═══ RECORDS SHOWN

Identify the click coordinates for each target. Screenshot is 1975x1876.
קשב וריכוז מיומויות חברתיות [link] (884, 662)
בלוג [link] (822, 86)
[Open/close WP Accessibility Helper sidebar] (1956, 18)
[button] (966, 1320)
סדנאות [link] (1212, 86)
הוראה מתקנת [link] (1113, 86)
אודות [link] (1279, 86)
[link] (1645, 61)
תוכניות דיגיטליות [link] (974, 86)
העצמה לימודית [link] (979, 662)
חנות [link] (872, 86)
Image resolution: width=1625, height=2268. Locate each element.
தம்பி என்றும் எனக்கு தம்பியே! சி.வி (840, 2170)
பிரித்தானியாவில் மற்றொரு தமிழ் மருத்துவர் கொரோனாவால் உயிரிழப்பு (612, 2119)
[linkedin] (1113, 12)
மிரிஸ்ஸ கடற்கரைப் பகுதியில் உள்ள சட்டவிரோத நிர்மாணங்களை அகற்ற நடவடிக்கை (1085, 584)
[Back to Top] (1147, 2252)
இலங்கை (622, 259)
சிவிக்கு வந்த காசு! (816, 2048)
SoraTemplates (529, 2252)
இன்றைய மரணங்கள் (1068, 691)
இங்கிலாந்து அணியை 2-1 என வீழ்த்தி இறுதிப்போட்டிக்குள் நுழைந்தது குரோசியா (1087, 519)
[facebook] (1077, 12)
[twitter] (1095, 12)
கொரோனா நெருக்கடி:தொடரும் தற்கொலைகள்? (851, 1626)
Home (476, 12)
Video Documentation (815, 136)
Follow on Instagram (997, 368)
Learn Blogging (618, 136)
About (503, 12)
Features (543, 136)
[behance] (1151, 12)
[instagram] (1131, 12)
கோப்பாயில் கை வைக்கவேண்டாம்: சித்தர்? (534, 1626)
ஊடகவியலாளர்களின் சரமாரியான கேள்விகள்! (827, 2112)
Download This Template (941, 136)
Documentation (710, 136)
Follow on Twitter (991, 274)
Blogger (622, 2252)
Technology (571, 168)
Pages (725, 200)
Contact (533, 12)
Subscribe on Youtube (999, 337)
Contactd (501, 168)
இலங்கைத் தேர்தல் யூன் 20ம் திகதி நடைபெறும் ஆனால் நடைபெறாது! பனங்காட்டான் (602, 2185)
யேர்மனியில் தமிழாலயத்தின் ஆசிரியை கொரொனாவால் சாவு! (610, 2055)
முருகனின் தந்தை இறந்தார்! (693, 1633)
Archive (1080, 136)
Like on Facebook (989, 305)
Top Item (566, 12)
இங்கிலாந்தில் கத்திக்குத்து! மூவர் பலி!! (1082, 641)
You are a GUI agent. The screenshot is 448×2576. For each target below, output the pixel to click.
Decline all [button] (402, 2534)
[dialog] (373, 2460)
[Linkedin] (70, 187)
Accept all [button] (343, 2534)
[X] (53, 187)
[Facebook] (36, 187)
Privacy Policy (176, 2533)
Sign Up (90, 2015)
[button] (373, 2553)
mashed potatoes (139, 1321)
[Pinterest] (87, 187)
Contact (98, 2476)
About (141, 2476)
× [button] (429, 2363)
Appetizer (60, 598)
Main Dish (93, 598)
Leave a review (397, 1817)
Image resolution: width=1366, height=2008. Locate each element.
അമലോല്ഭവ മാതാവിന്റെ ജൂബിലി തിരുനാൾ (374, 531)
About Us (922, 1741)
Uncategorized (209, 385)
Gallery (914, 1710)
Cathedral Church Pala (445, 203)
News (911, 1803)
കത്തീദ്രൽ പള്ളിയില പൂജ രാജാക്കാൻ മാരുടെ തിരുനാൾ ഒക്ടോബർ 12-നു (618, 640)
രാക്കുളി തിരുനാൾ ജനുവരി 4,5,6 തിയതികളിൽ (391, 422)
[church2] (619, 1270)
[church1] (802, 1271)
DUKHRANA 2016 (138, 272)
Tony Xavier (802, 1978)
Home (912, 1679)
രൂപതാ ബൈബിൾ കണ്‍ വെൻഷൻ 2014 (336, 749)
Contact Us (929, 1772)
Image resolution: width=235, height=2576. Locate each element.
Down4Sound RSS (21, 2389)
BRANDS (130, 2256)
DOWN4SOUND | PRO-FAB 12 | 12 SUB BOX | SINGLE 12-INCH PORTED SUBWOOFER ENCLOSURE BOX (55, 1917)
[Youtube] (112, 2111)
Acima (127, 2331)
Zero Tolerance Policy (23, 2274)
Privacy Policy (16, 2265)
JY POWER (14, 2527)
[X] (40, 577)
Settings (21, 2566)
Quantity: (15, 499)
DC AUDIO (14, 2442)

══════

[EXERCISE INSTRUCTIONS]
Copy out every line of the data in which the word "target" is found.

[RESULT OF THE TASK]
Identify the click coordinates for each target. Screenshot is 1975x1876.
You are a GUI agent. The screenshot is 448×2576. For each target below, output the pixel to click.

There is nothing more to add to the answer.